4. Como se vê a única crítica que a Recorrente dirige ao Acórdão sob censura refere-se ao julgamento da M.F feito no TAF, sustentando que o mesmo lhe estava vedado, por um lado, porque ele não havia sido objecto de apelação e, por outro, porque fixou factos que não foram articulados pelas partes.
Ora, tudo indica que a Recorrente não tem razão em nenhuma dessas críticas.
Desde logo, porque, como se vê das alegações e conclusões da apelação do IFAP, esta pôs enfaticamente em causa não só a veracidade dos pagamentos facturados por algumas das subcontratadas como evidenciou as divergências das entidades a quem essa subcontratação foi feita.

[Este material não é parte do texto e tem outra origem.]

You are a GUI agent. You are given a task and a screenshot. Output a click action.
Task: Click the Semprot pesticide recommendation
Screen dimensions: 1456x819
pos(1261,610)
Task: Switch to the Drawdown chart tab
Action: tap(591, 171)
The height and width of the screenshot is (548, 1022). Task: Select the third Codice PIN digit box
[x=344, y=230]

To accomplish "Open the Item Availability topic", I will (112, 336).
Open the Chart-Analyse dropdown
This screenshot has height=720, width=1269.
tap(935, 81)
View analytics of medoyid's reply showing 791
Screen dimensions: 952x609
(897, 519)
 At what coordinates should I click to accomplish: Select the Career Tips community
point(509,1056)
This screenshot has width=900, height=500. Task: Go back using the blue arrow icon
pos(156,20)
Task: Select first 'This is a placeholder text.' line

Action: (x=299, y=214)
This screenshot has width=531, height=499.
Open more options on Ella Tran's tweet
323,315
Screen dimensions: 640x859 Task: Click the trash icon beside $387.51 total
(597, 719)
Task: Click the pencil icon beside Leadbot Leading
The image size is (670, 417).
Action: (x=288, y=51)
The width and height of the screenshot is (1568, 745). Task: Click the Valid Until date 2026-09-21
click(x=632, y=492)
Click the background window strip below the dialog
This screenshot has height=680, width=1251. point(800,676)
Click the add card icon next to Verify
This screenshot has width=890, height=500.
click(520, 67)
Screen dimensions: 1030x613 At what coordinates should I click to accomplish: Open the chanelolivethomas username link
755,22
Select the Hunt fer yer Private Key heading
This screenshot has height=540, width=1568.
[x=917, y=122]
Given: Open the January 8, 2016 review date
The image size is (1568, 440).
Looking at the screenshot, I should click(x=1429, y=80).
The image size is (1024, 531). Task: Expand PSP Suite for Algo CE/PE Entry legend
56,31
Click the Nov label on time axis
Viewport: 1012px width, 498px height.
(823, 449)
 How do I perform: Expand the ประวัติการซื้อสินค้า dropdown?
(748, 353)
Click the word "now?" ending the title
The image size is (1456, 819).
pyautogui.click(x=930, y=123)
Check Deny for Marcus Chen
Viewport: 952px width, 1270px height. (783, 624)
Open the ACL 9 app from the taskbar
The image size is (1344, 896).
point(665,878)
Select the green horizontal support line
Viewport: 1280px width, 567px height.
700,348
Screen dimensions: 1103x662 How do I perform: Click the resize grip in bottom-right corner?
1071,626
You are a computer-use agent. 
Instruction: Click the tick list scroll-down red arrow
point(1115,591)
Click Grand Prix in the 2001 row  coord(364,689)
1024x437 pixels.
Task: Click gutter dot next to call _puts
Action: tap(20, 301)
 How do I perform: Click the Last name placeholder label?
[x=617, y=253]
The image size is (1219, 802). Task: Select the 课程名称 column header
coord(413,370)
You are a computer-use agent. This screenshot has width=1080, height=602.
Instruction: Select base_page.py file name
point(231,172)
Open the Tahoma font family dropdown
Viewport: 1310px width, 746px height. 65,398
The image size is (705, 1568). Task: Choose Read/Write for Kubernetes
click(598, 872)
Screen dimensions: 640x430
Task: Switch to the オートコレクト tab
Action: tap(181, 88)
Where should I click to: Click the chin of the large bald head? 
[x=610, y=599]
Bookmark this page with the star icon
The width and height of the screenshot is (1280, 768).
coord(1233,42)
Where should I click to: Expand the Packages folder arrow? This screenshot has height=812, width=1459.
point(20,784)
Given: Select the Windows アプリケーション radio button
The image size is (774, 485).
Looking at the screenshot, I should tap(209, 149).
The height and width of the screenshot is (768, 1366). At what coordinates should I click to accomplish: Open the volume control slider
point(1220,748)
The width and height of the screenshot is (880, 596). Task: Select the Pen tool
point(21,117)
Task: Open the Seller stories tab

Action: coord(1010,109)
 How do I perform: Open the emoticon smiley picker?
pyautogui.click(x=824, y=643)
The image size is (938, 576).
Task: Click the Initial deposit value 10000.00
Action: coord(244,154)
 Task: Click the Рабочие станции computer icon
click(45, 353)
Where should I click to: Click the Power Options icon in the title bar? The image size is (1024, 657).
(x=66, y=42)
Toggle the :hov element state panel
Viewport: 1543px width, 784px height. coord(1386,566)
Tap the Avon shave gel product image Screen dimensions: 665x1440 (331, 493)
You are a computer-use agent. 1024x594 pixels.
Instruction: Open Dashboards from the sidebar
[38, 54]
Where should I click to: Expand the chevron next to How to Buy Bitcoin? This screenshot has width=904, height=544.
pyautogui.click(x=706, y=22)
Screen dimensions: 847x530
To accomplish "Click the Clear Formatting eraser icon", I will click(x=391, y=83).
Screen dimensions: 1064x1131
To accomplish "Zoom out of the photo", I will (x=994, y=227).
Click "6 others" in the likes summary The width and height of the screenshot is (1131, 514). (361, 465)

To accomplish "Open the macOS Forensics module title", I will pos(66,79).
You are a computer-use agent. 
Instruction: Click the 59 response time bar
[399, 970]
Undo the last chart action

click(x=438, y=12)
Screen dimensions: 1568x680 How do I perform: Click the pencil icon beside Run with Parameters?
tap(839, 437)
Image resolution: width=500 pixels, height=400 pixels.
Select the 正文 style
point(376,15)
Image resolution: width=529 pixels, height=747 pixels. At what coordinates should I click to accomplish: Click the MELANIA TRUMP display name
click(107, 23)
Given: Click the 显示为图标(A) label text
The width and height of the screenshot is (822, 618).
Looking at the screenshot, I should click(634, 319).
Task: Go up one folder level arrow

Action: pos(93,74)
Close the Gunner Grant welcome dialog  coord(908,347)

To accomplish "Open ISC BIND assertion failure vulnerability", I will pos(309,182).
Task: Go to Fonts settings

Depois, porque a Recorrida, na contestação ao requerimento inicial, referiu que, sequência de um controlo, foram constatadas inelegibilidades na despesa apresentada o que lhe permitiu concluir que a Requerente recebera sem justificação a quantia cuja devolução foi ordenada.
Mas, ainda que assim não fosse, a Recorrente continuava a não ter razão uma vez que o recurso de apelação é um recurso em que os poderes do TCA não se restringem à revogação da decisão recorrida e a ordenar a remessa dos autos ao Tribunal recorrido para que este decida de novo, já que o obriga a conhecer do mérito sempre que tal seja possível e que, sendo o caso, substitua a decisão impugnada por uma nova e diferente decisão, aí se incluindo o julgamento da M.F. - n.º 2 do art.º 149.º do CPTA.
Acresce que estamos perante a regulação provisória de uma situação, destinada a vigorar apenas durante a pendência do processo principal, e que, sendo assim, a admissão de um recurso excepcional não era conforme com a precariedade da definição jurídica daquela situação.
Sendo assim, e sendo que tudo indica que o TCA aplicou correctamente o direito não se justifica a admissão do recurso.

DECISÃO.
Termos em que os Juízes que compõem este Tribunal acordam em não admitir a revista.
Custas pela Recorrente.

Porto, 10 de Maio de 2019. – Costa Reis (relator) – Madeira dos Santos – São Pedro.